Rocket Science.

TOC

Conventional Rockets

Slingshot Manoeuvre

So Why Do Spacecraft Drift?

Journey Times

The Continuous Force Drive

Fig 1. Fireball XL5 ran for a single 1962—63 series, produced by husband and wife team Gerry and Sylvia Anderson and was set one hundred years later.

It is every schoolboy's dream. To travel space. According to the Anderson’s vision, in 2062 we will be policing the solar system. 50 plus years on from their vision and where are we?

When I was six years old my teacher asked the class if we would go to the moon. After careful consideration I added my hand to the 25% of those of the other children who wanted to go. I was surprised at the large number who opted not too, as the popularity of space travel programs was as popular then as now. Of course, at that time it was just to our neighbouring satellite and planets that featured in the radio and television programs. Then in 1969 a man set foot on the moon and space was finally open to humanity. Only it wasn’t.

Where then are the lunar bases, the settlements on mars, the mining colonies on the asteroids and the scientific bases on the Jovian moons? All of which were supposed to have been well established by the year 2000. Incidentally, of us 25% of the class who were willing to go to the moon, I am almost certainly the only one that subsequently applied to go into space; unfortunately, unsuccessfully. So where exactly did we go wrong?

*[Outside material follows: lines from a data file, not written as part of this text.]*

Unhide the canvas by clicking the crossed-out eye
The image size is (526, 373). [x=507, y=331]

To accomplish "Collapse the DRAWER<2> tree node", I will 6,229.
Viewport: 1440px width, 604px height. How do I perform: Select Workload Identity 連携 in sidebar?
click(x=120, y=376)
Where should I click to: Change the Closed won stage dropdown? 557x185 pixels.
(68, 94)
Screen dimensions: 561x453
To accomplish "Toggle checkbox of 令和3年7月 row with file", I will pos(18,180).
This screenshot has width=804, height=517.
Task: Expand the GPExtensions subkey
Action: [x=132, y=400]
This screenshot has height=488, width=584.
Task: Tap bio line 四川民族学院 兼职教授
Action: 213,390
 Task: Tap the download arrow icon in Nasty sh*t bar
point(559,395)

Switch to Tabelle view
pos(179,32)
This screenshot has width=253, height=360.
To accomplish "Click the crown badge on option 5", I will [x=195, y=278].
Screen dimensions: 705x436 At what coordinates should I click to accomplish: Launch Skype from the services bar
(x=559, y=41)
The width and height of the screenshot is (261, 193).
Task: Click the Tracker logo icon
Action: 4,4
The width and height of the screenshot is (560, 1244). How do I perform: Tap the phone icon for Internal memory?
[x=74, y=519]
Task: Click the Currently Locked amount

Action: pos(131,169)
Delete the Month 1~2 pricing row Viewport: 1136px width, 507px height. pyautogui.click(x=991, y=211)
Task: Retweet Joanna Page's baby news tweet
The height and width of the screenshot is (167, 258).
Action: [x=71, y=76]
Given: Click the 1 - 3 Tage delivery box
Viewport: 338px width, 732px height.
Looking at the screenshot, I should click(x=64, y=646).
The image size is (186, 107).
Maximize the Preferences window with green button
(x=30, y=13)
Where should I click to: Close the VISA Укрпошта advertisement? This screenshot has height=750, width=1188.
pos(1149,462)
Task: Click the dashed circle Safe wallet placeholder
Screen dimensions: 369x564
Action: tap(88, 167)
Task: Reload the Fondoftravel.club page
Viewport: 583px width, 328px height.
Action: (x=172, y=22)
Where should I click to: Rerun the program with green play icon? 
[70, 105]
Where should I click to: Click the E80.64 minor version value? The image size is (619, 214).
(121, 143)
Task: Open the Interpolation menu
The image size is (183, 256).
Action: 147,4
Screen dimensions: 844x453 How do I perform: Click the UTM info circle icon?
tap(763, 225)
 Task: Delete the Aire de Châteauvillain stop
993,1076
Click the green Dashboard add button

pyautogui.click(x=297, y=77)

Conventional Rockets' Travel Times.

Earth to The Moon.

Fig 2. The Light Side of the Moon.

From "Range zero" to LM lunar landing*.:

Apollo 11: 4 days 6 hours 45 minutes

Apollo 12: 4 days 14 hours 32 minutes
Apollo 14: 4 days 12 hours 15 minutes
Apollo 15: 4 days 8 hours 42 minutes
Apollo 16: 4 days 8 hours 23 minutes
Apollo 17: 4 days 14 hours 22 minutes

Moon to Earth travel time (from LM ascent stage ignition to splashdown*):

Apollo 11: 2 days 22 hours 56 minutes
Apollo 12: 4 days 6 hours 33 minutes
Apollo 14: 3 days 2 hours 17 minutes
Apollo 15: 5 days 3 hours 32 minutes
Apollo 16: 3 days 18 hours 20 minutes
Apollo 17: 4 days 20 hours 30 minutes

Apollo: The Definitive Sourcebook. Richard Orloff & David Harland. Springer-Praxis, 2006.

Earth to Mars

Fig 3. Mariner 7 made the journey to Mars in a record time of only 131 days.

Earth to Jupiter

Fig 4. Galileo, launched on 19^th January 2006, flew past Jupiter after 13 months. Note this was a fly past and attaining orbit would have required a significantly additional amount of time for deceleration.

Earth to Pluto

Fig 5. New Horizons, launched on 19^th January 2006, took 9½ years and represents the shortest travel time to Pluto to date.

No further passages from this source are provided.